We took off for the Al Aqsa mosque, but didn’t get very far. The roads were blocked off by armed Israeli soldiers - the women rather fiercer than the men, but, I have to say, twice as attractive (what is it with women in uniforms?) - so it was out of the taxi and onto the street. Again consulting Mr Google I slowly made my way back to where I had come from (and then came across the ‘shop’ selling crucifixes while again negotiating the warren of shops) trying to find my way back to the Jaffa Gate, although only because that was where I thought I should be able to catch the tram back to the bus station.
On my way I came across the Church of the Holy Sepulchre and dutifully - I am, after all, a tourist - stopped off there.

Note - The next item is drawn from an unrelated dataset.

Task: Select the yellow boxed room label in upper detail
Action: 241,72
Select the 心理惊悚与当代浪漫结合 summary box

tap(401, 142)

The name of the church was known to me and might be to you, too, just as we are all dimly aware of other global landmarks such as Robben Island, Buckingham Palace, Greenland, Ayers Rock and I don’t know what else. But I had to consult Google to remind myself - oh, all right, to read up on its significance. Well!
Apparently the church was built in the 4th century on the spot where, it is said and believed by many, Jesus was not only crucified but, quite nearby, buried. Well, dear reader, I find that just a little hard to believe. Sorry, but I do. I really can’t imagine that the Romans crucified convicted men quite so close to everything else, and it also rather stretches credulity to accept that the corpse was then entombed about 2oft away. But as I have pointed out, I am at pains not to step on too many toes in these here blog entries, so if that is your conviction, good luck to you. And I have to say there were a good many who do have that conviction, notably many faithful of Indian heritage.
Then it was a slow schlepp back home. Slow, because by now, towards the end of the afternoon the crows of celebrating the glorious anniversary had grown substantially and there were No Trams. None. Not one. Google insisted it was just an 18-minute walk from the Jaffa Gate to the central bus station, but...
I later consulted my iPhone health app and was assured I had walked 11.9km overall. You might be accustomed to walking far further (and, please, no bragging emails telling me and implying just what a sodding wuss I am) but I am not.
Oh, one last thing. Just as two or three years ago in Mallorca I became thoroughly fed up carrying about with me all kinds of shite - my cigars, my mobile phone, my iPad (which I am now using to write this outside the Bell Cafe in Jaffa - a power pack, a novel to read (why for God’s sake, I never read it), reading glasses, sunglasses and I don’t know what else) I bought a ‘man bag’ in a street market (which was stolen from my car just months later, along with my brother’s ashes, though that is another tale), I spotted a bag shop in the warren of underground shops I was walking through and bought another - fake leather, natch and cheap, but who cares. It’s a lot easier than juggling all kinds of crap.
So there you have it: one idiot’s guide to Jerusalem. Today I took the bus downtown to Jaffa and tomorrow I shall, I think, head off to the Sea of Gallilee and try out my water-walking skills. Well, you have to don’t you, just as many Brit tourists have lost their lives in Spain trying their hand at bullfighting.
. . .
But bugger all that. Best news yesterday: Manchester United beat Ajax 2-0 to win the Europa Cup but, more important, qualified for next year’s Champions League. Yes, even for this convoluted, confused semi-atheist there is a God!